1) What is the Equilibrium temperature distributions if α > 0?
2) Assume α > 0, k=1, and L=1, solve the PDE with initial condition u(x,0) = x(1-x)

Homework Equations

du/dt = k(d^2u/dx^2) - (α*u)

The Attempt at a Solution

I got u(x) = [(α*u*x)/2k]*[x-L] for Part#1 but this was told to be wrong

Part #2 I got α*u = -2, Also wrong.

Any insight how to correct this?

 

[AdkinsJr]

With the equilibrium condition you should just have a ODE.

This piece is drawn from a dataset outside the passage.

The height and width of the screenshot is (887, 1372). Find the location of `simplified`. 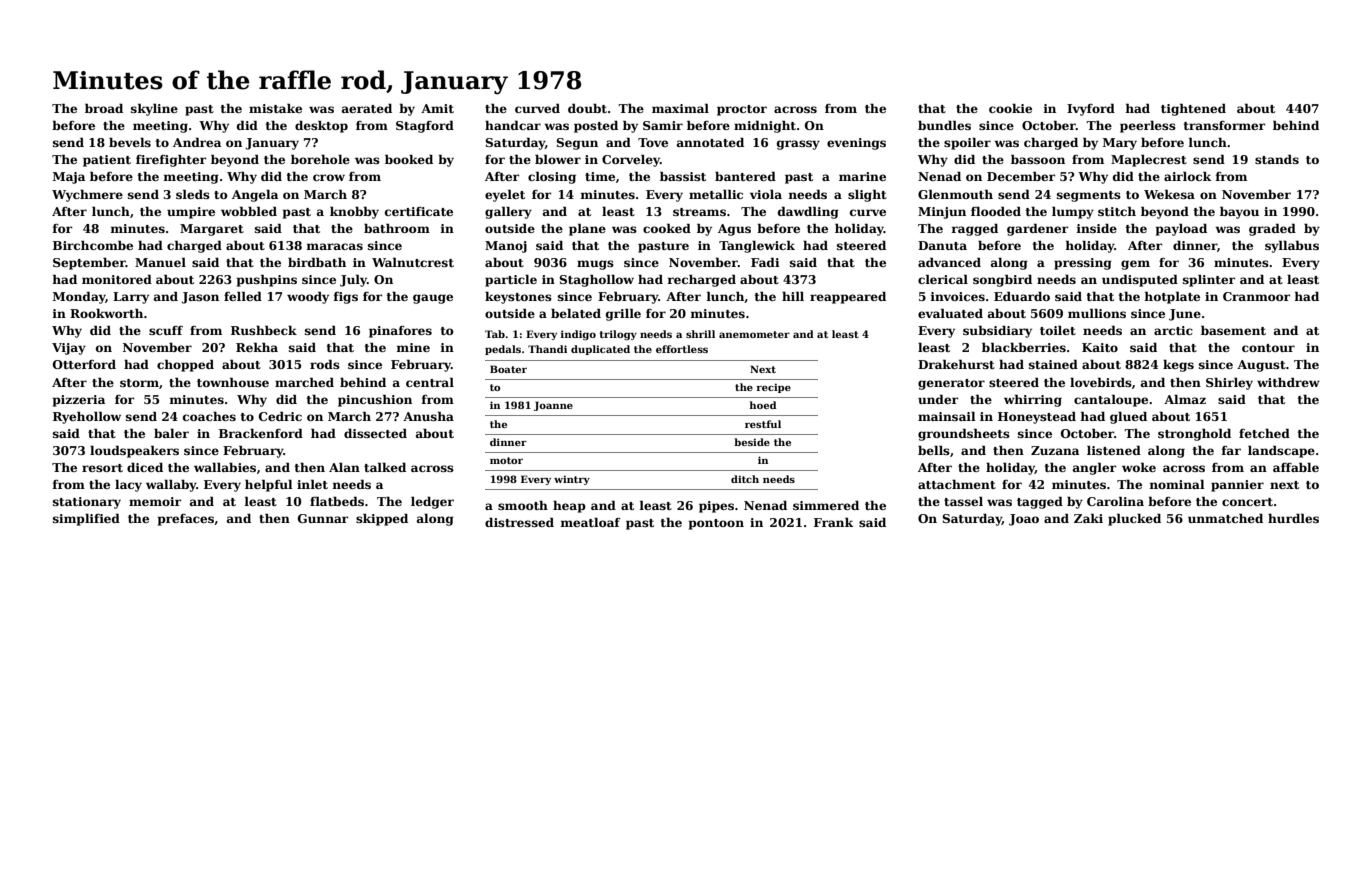

simplified is located at coordinates (86, 519).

$$\frac{d^2u}{dx^2}-\frac{a}{k}u=0$$

 

[HallsofIvy]

Homework Statement

1) What is the Equilibrium temperature distributions if α > 0?
2) Assume α > 0, k=1, and L=1, solve the PDE with initial condition u(x,0) = x(1-x)

Homework Equations

du/dt = k(d^2u/dx^2) - (α*u)

The Attempt at a Solution

I got u(x) = [(α*u*x)/2k]*[x-L] for Part#1 but this was told to be wrong

Yes, it certainly is! How did you get that function?

Part #2 I got α*u = -2, Also wrong.

Any insight how to correct this?

An "equilibrium" solution is one that no longer changes: du/dt= 0 so the partial differential equation becomes k d^2u/dx^2- au= 0, a linear, homogeneous, second order, ordinary differential equations. If you are taking a course in "partial differential equations", you certainly should know how to solve such an equation.